* Page *
This test will validate your environment before running the full training.

In [None]:
import time
import os

# Pre-run validation
print("🔍 Pre-run validation:")
required_files = [
    'src/train.py',
    'config/config_colab_quick.yaml',
    'data/ptb/ptb.train.txt'
]

for file in required_files:
    if os.path.exists(file):
        print(f"✅ {file}")
    else:
        print(f"❌ {file} - Missing!")

print("\n🚀 Starting quick test training...")
start_time = time.time()

# Run training with enhanced output
!python src/train.py --config config/config_colab_quick.yaml --device cuda

end_time = time.time()
print(f"\n⏱️ Quick test completed in {end_time - start_time:.1f} seconds")
print(f"📁 Check the 'checkpoints' directory for saved models")
print(f"📊 TensorBoard logs saved in 'runs' directory")

In [None]:
print("\n🚀 Starting full training run...")
start_time = time.time()

# Run training with enhanced output
!python src/train.py --config config/config_colab_full.yaml --device cuda

end_time = time.time()
print(f"\n⏱️ Full training completed in {end_time - start_time:.1f} seconds")
print(f"📁 Check the 'checkpoints' directory for saved models")
print(f"📊 TensorBoard logs saved in 'runs' directory")

### Model Evaluation
Evaluate your trained model on the test set:

In [None]:
# Evaluate the best model
import glob

# Find the latest checkpoint
checkpoint_files = glob.glob('checkpoints_full/*.pth')
if checkpoint_files:
    latest_checkpoint = max(checkpoint_files, key=os.path.getctime)
    print(f"📁 Latest checkpoint: {latest_checkpoint}")

    # Run evaluation
    print("\n🧮 Evaluating model on test set...")
    !python src/evaluate.py --checkpoint {latest_checkpoint} --config config/config_colab_full.yaml --device cuda
else:
    print("❌ No checkpoints found. Make sure training completed successfully.")

* Short problem *
Transcribe the training notebook from the words "# Find the latest" through the words "latest_checkpoint = max(checkpoint_files, key=os.path.getctime)". The material that comes next has no connection to the training notebook.

* Data listing *
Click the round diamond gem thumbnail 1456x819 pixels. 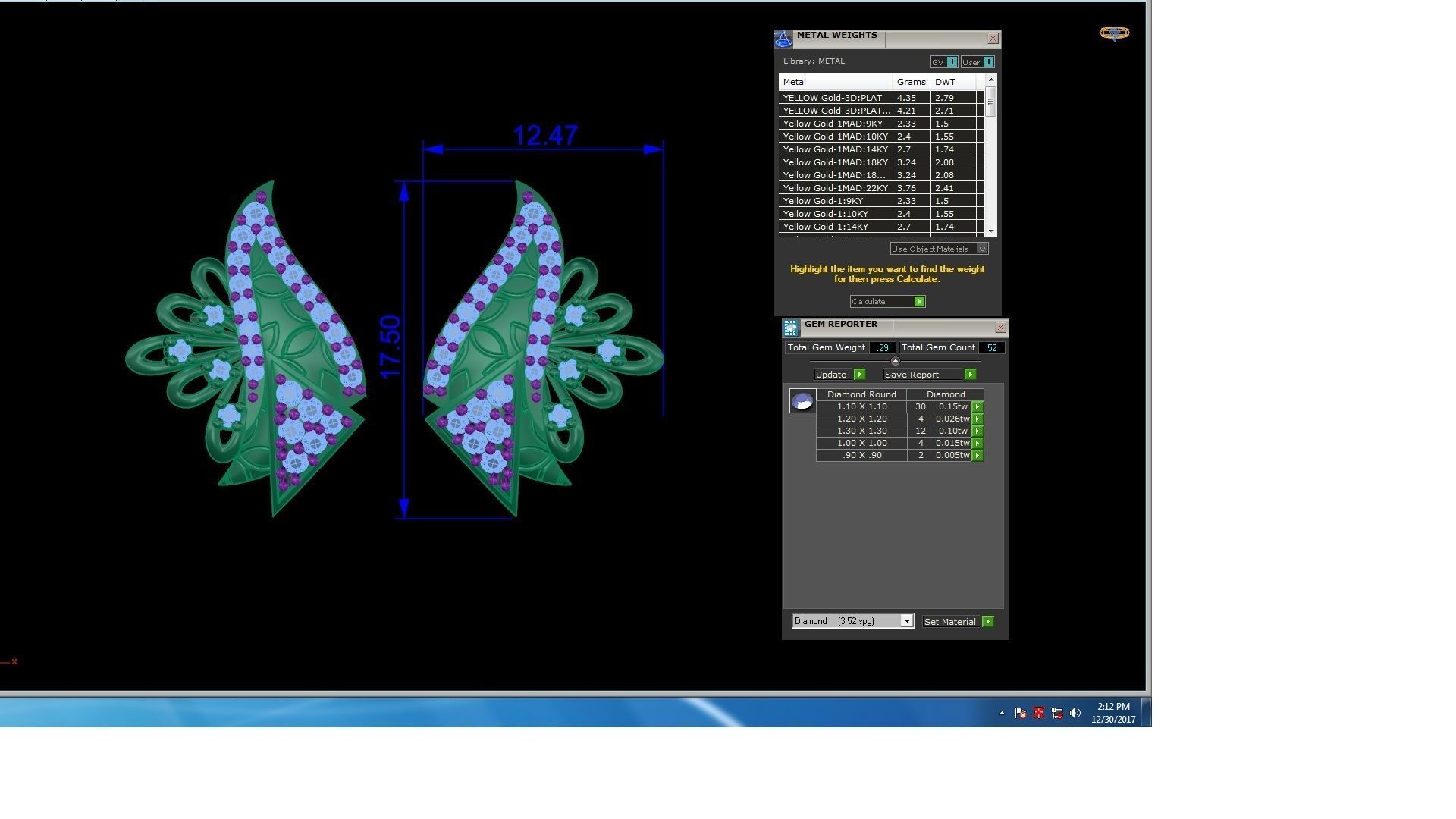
==
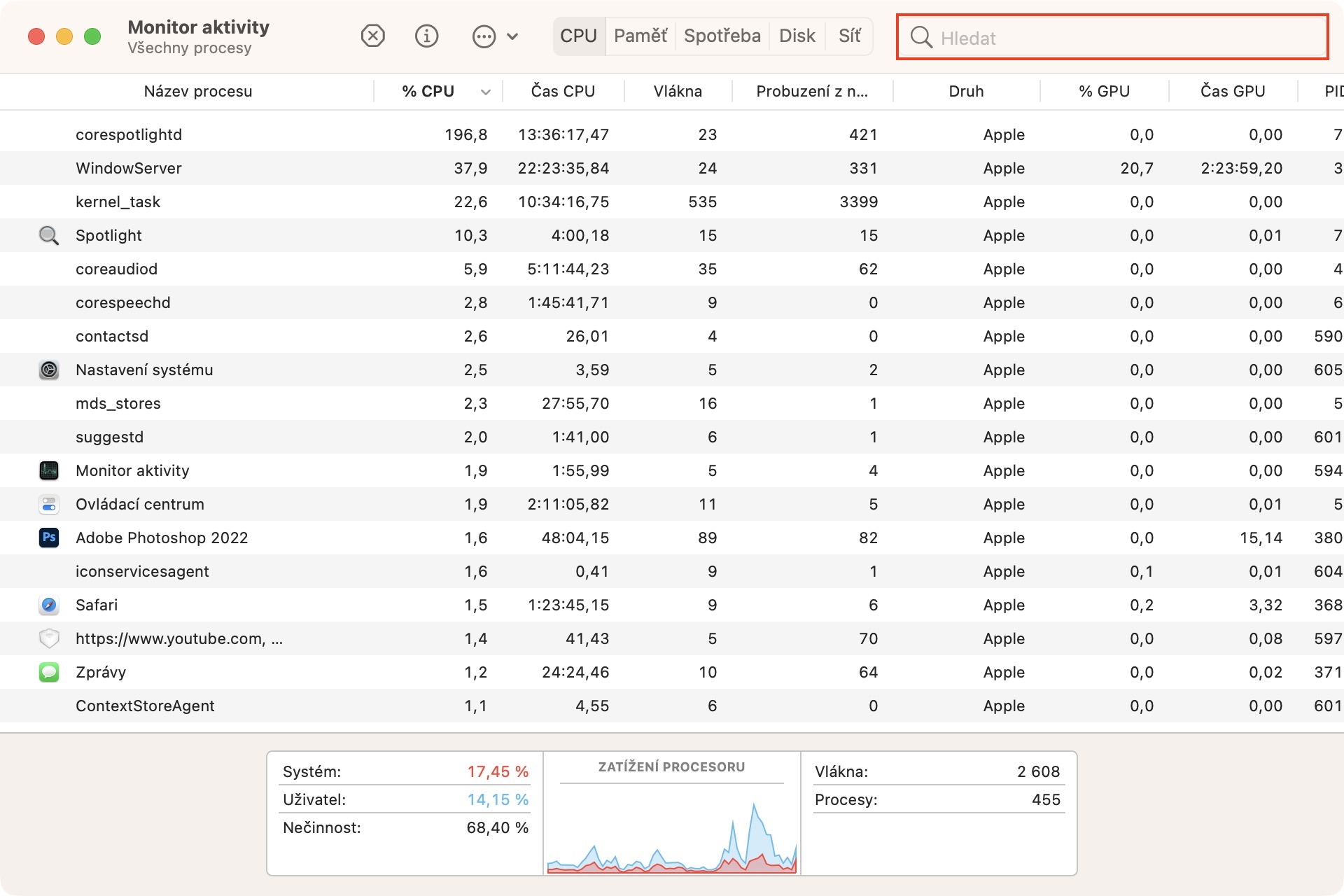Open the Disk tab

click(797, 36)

* Complete response *
# Find the latest checkpoint
checkpoint_files = glob.glob('checkpoints_full/*.pth')
if checkpoint_files:
    latest_checkpoint = max(checkpoint_files, key=os.path.getctime)